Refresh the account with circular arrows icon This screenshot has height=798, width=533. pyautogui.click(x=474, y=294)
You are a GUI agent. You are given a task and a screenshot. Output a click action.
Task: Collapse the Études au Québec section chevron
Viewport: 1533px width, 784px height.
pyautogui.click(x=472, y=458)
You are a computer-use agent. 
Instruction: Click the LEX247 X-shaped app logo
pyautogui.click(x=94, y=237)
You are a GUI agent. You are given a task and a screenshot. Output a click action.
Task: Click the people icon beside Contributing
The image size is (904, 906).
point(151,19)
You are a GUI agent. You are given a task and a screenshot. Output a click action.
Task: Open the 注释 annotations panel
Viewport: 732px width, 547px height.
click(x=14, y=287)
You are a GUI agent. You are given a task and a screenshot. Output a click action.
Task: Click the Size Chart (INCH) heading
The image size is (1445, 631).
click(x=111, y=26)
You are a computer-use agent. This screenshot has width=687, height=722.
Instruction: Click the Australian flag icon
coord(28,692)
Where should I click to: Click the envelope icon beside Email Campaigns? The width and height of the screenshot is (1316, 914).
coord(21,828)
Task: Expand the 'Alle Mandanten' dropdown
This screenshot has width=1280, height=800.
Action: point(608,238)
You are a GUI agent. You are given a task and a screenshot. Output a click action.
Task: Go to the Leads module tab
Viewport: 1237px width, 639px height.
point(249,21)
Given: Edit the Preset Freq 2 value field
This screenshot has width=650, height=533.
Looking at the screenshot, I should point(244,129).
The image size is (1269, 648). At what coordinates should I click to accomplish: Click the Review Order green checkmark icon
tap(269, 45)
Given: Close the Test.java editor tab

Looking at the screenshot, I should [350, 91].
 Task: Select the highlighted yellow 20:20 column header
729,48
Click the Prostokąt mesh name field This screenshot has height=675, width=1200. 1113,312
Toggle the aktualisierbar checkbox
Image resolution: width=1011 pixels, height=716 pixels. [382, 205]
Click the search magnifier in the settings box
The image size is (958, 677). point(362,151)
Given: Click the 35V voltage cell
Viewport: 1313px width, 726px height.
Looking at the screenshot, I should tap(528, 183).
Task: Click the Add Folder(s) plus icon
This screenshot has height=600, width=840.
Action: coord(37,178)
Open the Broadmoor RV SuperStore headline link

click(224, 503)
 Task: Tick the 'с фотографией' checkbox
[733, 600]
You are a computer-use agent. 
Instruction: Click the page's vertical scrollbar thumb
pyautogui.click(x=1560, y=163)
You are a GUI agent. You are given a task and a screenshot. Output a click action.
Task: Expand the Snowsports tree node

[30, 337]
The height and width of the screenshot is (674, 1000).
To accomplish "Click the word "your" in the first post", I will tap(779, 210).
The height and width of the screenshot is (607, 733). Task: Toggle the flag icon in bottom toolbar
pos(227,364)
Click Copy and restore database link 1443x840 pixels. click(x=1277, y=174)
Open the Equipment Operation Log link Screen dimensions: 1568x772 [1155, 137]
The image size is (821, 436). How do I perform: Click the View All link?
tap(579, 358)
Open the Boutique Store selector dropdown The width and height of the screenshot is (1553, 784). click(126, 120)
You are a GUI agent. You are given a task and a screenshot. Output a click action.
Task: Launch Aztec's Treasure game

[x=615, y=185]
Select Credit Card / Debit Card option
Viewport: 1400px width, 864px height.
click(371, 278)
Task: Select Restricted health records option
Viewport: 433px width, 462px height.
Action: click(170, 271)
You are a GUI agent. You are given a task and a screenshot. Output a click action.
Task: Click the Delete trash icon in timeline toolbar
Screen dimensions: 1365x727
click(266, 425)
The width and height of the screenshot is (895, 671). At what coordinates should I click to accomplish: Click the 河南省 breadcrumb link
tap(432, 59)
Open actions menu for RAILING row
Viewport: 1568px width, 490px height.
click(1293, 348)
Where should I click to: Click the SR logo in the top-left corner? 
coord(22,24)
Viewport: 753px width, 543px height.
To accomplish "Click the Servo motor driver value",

■ **TASK GOAL**
All lines from the one with "Task: Tick the 'с фотографией' checkbox" through the final line above are to be quoted exactly; quote no other line.

■ **OUTPUT FOR THIS EXERCISE**
 Task: Tick the 'с фотографией' checkbox
[733, 600]
You are a computer-use agent. 
Instruction: Click the page's vertical scrollbar thumb
pyautogui.click(x=1560, y=163)
You are a GUI agent. You are given a task and a screenshot. Output a click action.
Task: Expand the Snowsports tree node

[30, 337]
The height and width of the screenshot is (674, 1000).
To accomplish "Click the word "your" in the first post", I will tap(779, 210).
The height and width of the screenshot is (607, 733). Task: Toggle the flag icon in bottom toolbar
pos(227,364)
Click Copy and restore database link 1443x840 pixels. click(x=1277, y=174)
Open the Equipment Operation Log link Screen dimensions: 1568x772 [1155, 137]
The image size is (821, 436). How do I perform: Click the View All link?
tap(579, 358)
Open the Boutique Store selector dropdown The width and height of the screenshot is (1553, 784). click(126, 120)
You are a GUI agent. You are given a task and a screenshot. Output a click action.
Task: Launch Aztec's Treasure game

[x=615, y=185]
Select Credit Card / Debit Card option
Viewport: 1400px width, 864px height.
click(371, 278)
Task: Select Restricted health records option
Viewport: 433px width, 462px height.
Action: click(170, 271)
You are a GUI agent. You are given a task and a screenshot. Output a click action.
Task: Click the Delete trash icon in timeline toolbar
Screen dimensions: 1365x727
click(266, 425)
The width and height of the screenshot is (895, 671). At what coordinates should I click to accomplish: Click the 河南省 breadcrumb link
tap(432, 59)
Open actions menu for RAILING row
Viewport: 1568px width, 490px height.
click(1293, 348)
Where should I click to: Click the SR logo in the top-left corner? 
coord(22,24)
Viewport: 753px width, 543px height.
To accomplish "Click the Servo motor driver value",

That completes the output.